Donald Antrim's Floating Freudianism
DONALD ANTRIM'S NEW NOVEL, The Verificationist
, is set entirely in an all-night pancake house, where a clique of psychoanalysts from the local university have been meeting twice yearly for rounds of gossip, coffee, shop talk, and flapjacks. On the night in question, narrator Tom (an Object Relations Theorist who may or may not be impotent) finds himself the recipient of a "sordid, oddly lovely, threateningly intimate and utterly unexpected" bear hug from his oafish colleague Bernhardt (a Group Therapy specialist). This way-too-Freudian embrace incites in Tom a moment of apparent homosexual panic, which suddenly blossoms into a full-blown break with reality -- a polymorphously perverse flight toward the restaurant's ceiling, and simultaneously into the abyss of Tom's own acutely self-defined and auto-paralyzing self-consciousness. Tom is aware that his regressive fantasy of flight around the pancake house -- where he gazes down at the various mating rituals and professional conceits of his cohorts -- is nothing more than "a cluster of persuasive somatic sensations expressing sexual fantasies as externalized visual and auditory distortions, to be exact." This psychological clarity is brilliantly rendered by Antrim as a kind of hysterical ruse, a form of emotional obfuscation foisted off as clinical knowledge of self.
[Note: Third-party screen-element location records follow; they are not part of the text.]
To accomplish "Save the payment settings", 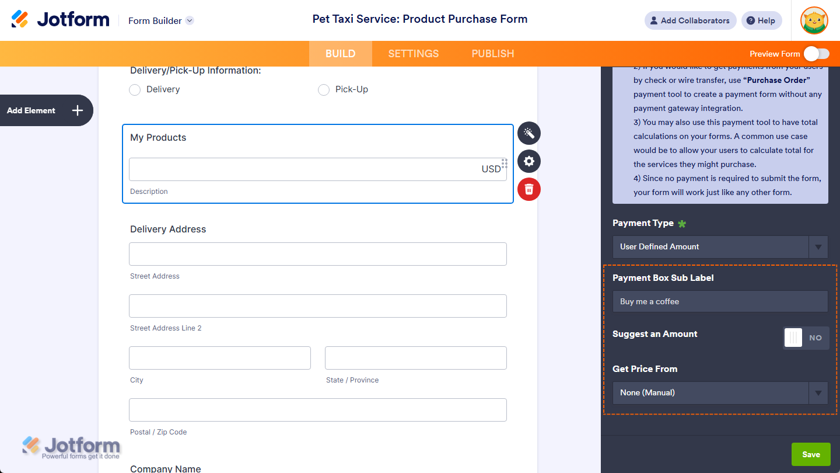I will 811,454.
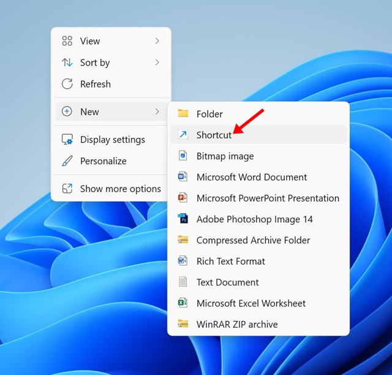Expand the Sort by submenu arrow
Viewport: 392px width, 375px height.
157,63
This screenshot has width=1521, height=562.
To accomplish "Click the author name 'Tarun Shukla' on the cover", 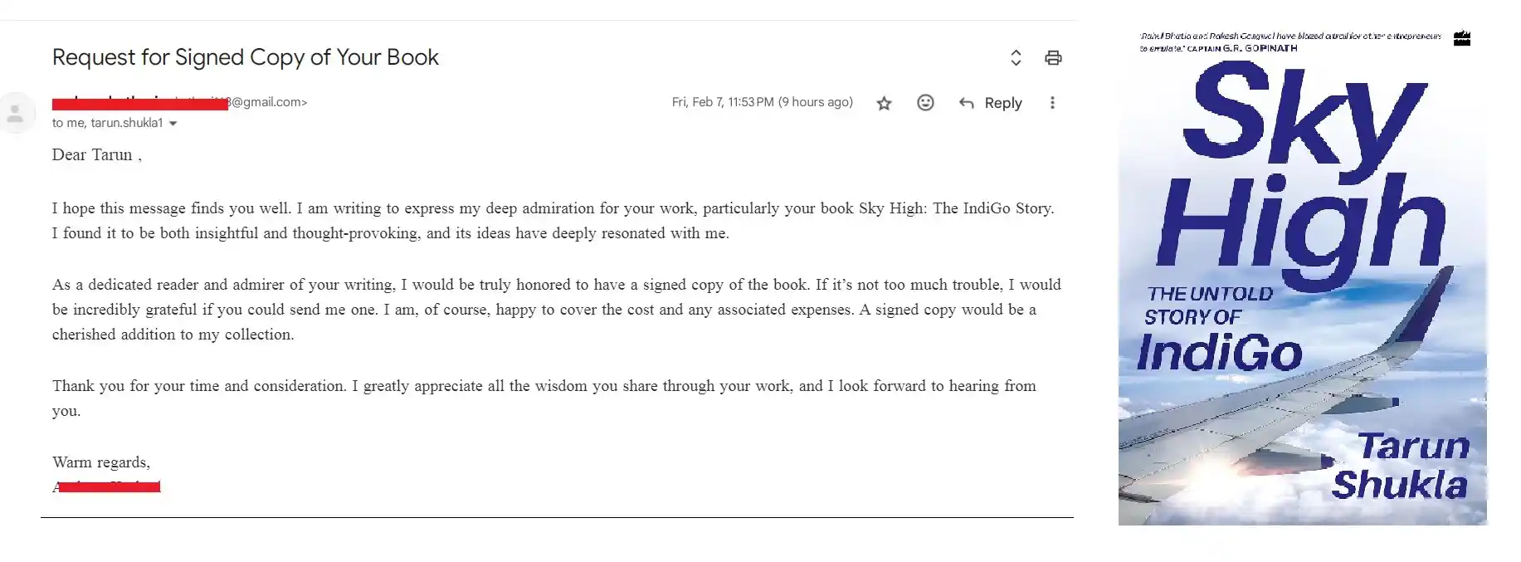I will [x=1401, y=466].
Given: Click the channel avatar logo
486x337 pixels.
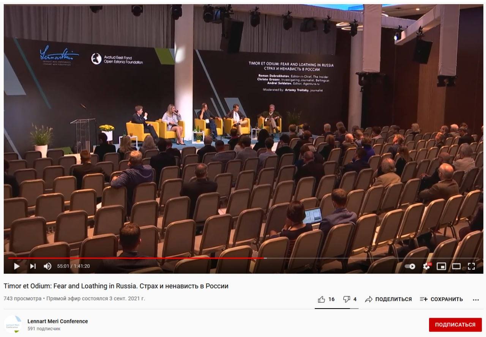Looking at the screenshot, I should (x=13, y=324).
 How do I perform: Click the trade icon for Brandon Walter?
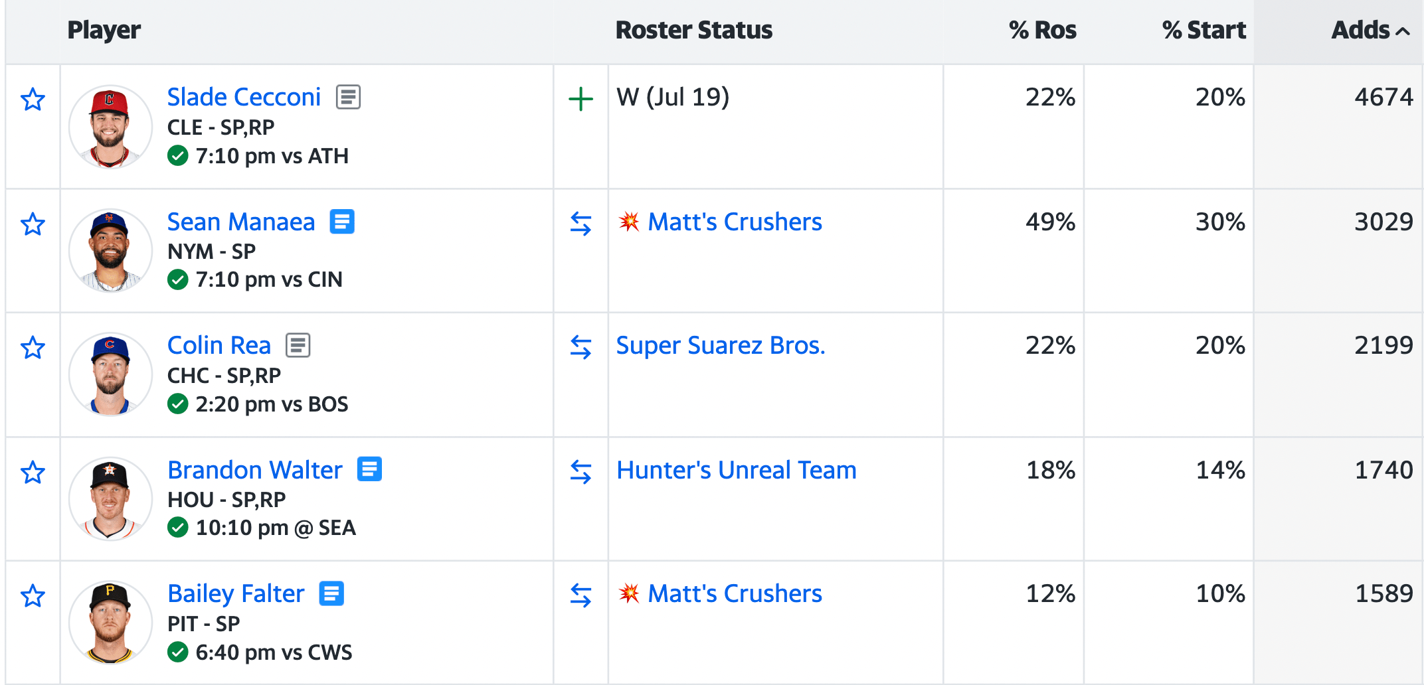tap(580, 472)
Antrim's satire runs deep: All those crippling legacies of Freud (hidden meanings in everything, erotic undercurrents everywhere, crises of identity as status quo) are lampooned in the obsessive minutiae of Tom's crack-up. Through the device of Tom's flight and his subsequently ineffectual psychobabble, Antrim, with wonderfully smooth prose, reveals the many ways in which contemporary diagnoses of spiritual sickness become just another symptom of the sickness itself. In the pancake house, as in the world at large, modern life is overanalyzed, malnourished, and a little short on love.